Are there limits? Yes, the employer can contribute no more than $4,950 for an employee or $10,000 if family member expenses are also to be paid or reimbursed. That means that an employer could choose to set the amount to be paid to be less than those amounts on an annual (or if employed for a portion of the year, prorated) basis. (These limits are subject to being increased annually just as HSA and FSA amounts are adjusted based on inflation.)
Does the QSE HRA disqualify an individual or household from receiving premium subsidies? No, despite many summaries of the bill indicating that QSE HRA benefits would deny eligibility for advanced payment tax credit (APTC), it is much more complicated than that. To understand the potential impact of any QSE HRA on premium subsidies, there will need to be a complex analysis of:
- Calculating the net cost of coverage for the employee (second-lowest silver plan minus monthly share of QSE HRA benefit)
- Determining if employer’s benefit is affordable by comparing the net cost vs. 9.69% of the household income
- If affordable (net cost less than 9.69% of household income), employee’s household is not eligible for APTC/premium subsidies
- If unaffordable, then the APTC amount would be reduced by the QSE HRA benefit, and the employee would still be responsible for paying their share of the cost of health insurance coverage.
For example, the Joneses purchase a silver plan that costs $1,500 per month for their family and qualify for a $1,100 APTC based on their household size and income (meaning that the family is responsible to pay $400 per month with after-tax dollars). If Mrs. Jones’s employer sponsors a QSE HRA that reimburses up to $400 per month in healthcare expenses, then the family must report the QSE HRA benefit amount to the marketplace. If the net cost of coverage is still considered unaffordable (based on the analysis above), then the QSE HRA benefit would be deducted from the household’s APTC and the Jones still responsible to pay $400 per month.
Are there any administrative requirements? Well, there are a few:
1) The plan can only pay (meaning before the expense is incurred) or reimburse for documented healthcare expenses, so the employer would need to both capture and retain those records.

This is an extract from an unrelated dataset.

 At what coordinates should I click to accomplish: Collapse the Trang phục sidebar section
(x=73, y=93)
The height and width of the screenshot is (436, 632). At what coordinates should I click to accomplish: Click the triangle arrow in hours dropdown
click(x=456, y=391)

2) The employer must provide a notice annually (90 days before the beginning of each year or when employees become eligible) that:
- defines which employees are eligible (all full-time, non-seasonal employees who have worked at least 90 days) and the QSE HRA benefits;
- inform the employee they must report the benefit amount to the marketplace or state-based exchange; and
- remind the employee that they are still subject to the individual penalty for months where they do not have coverage.
3) There are two specific reporting requirements on employers who sponsor the QSE HRA for their employees:
- The benefit amount must be reported on the employee’s W-2 (but the amount is not treated as taxable wages); and
- The employer must also send a 1095-B form to each eligible employee and transmit the 1095-B data to the IRS on Form 1094-B.
The very good news about the QSE HRA: the plans are not subject to federal continuation (COBRA) or other ERISA rules such as plan and SPD requirements.
In closing, an employer’s decision to implement a QSE HRA will depend largely on their objectives and goals for providing health benefits for their employees. For some employers, the operational requirements and financial restrictions may be too much, while for others these will present the best possible avenue to provide their employees with assistance toward having coverage. Like nearly every opportunity to advise to our clients, there is no one right answer for everyone so weigh each client’s needs accordingly.